D-Wave Quantum has announced the release of a new open-source quantum AI toolkit, designed to help developers and researchers integrate quantum computing into machine learning (ML) workflows. The initiative represents a significant step in the company’s efforts to drive the adoption of annealing quantum systems for artificial intelligence applications across industry and research.
The toolkit is part of D-Wave’s Ocean software suite and is now available for free. It enables seamless integration with PyTorch, one of the most widely used machine learning frameworks for developing and training deep learning models. With this release, developers can begin building hybrid classical-quantum AI models with minimal friction, using familiar tools and interfaces.
At the core of the offering is a PyTorch neural network module tailored for training restricted Boltzmann machines (RBMs) – a class of generative neural networks commonly applied in tasks such as image generation, pattern recognition, and drug discovery.
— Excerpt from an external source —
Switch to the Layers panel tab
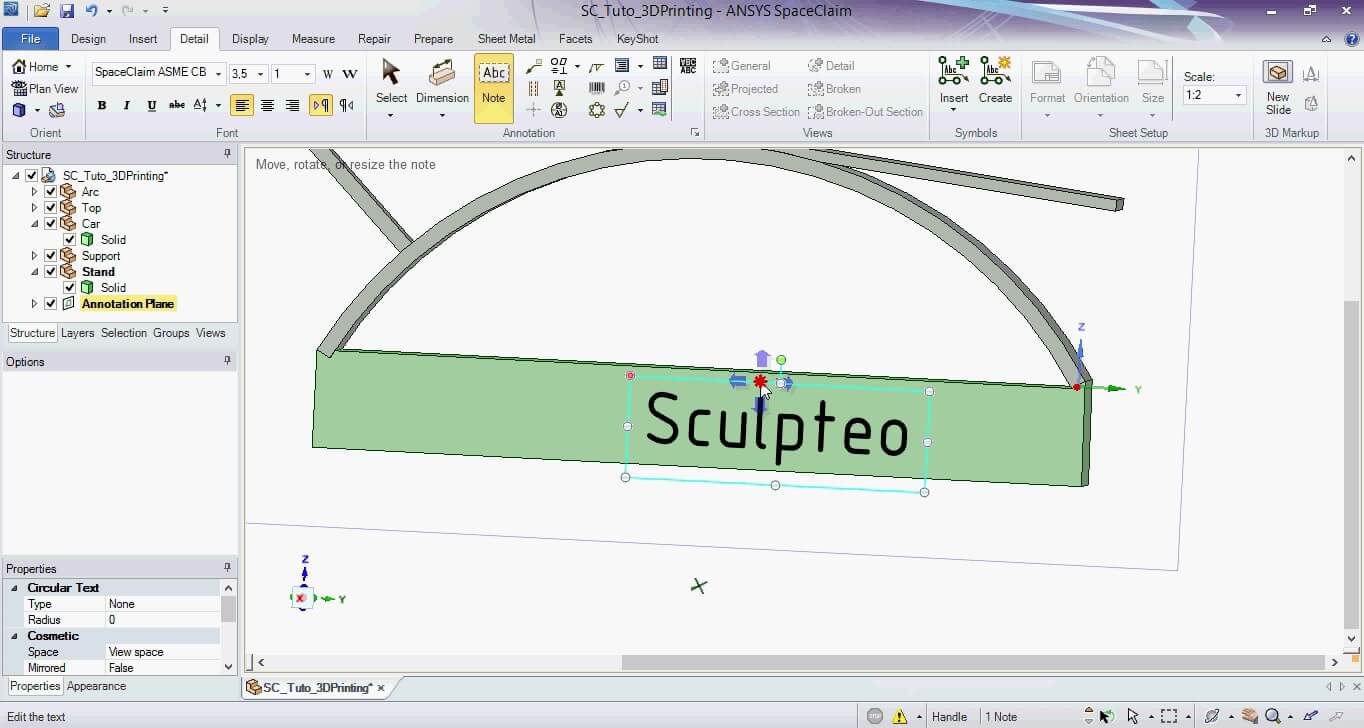Viewport: 1364px width, 728px height. tap(77, 333)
Because RBM training is computationally intensive and often bottlenecked by classical hardware, D-Wave positions its quantum processors as a compelling alternative for improving performance and reducing training times.
D-Wave Quantum also released a demonstration showcasing how the toolkit can be used to generate basic visual representations using its quantum systems. The demo, intended as a proof of concept, highlights how quantum resources can contribute to emerging generative AI workflows by accelerating computationally demanding tasks that underpin model training.
“With this new toolkit and demo, D-Wave is enabling developers to build architectures that integrate our annealing quantum processors into an expanding set of ML models,” said Dr. Trevor Lanting, Chief Development Officer at D-Wave. “As customers increasingly explore synergies between quantum computing and AI, we’re providing the tools to make that exploration more accessible and practical.”
Real-World Collaborations
D-Wave’s announcement also highlights real-world collaborations aimed at testing and advancing quantum AI applications. One example is its partnership with Japan Tobacco Inc., where D-Wave technology was used in a proof-of-concept for drug discovery. The study showed that AI models trained on D-Wave’s quantum systems outperformed those trained with conventional methods.
Similarly, at the Jülich Supercomputing Centre in Germany, researchers used D-Wave’s quantum platform to enhance the accuracy of protein-DNA binding predictions. By combining quantum computing with support vector machines, the team reported significant improvements in classification accuracy, marking a notable achievement in bioinformatics.
In another research milestone, Canada’s TRIUMF laboratory and affiliated institutions published results in npj Quantum Information, detailing how D-Wave’s quantum systems provided speed advantages in simulating high-energy particle interactions. These simulations, critical to particle physics research, are now being considered for use in AI models to generate large-scale synthetic data more efficiently.
To support further experimentation in this domain, D-Wave is inviting organizations to join its Leap Quantum LaunchPad program, which offers access to tools, technical guidance, and quantum hardware for AI-related innovation.
As demand for AI infrastructure continues to grow, D-Wave’s move to make quantum AI development more accessible signals a broader shift toward hybrid computing architectures that blend classical and quantum resources. With this release, the company is positioning its annealing quantum technology as a viable component in the evolving AI ecosystem – particularly for enterprise and research applications seeking performance gains in complex data modeling tasks.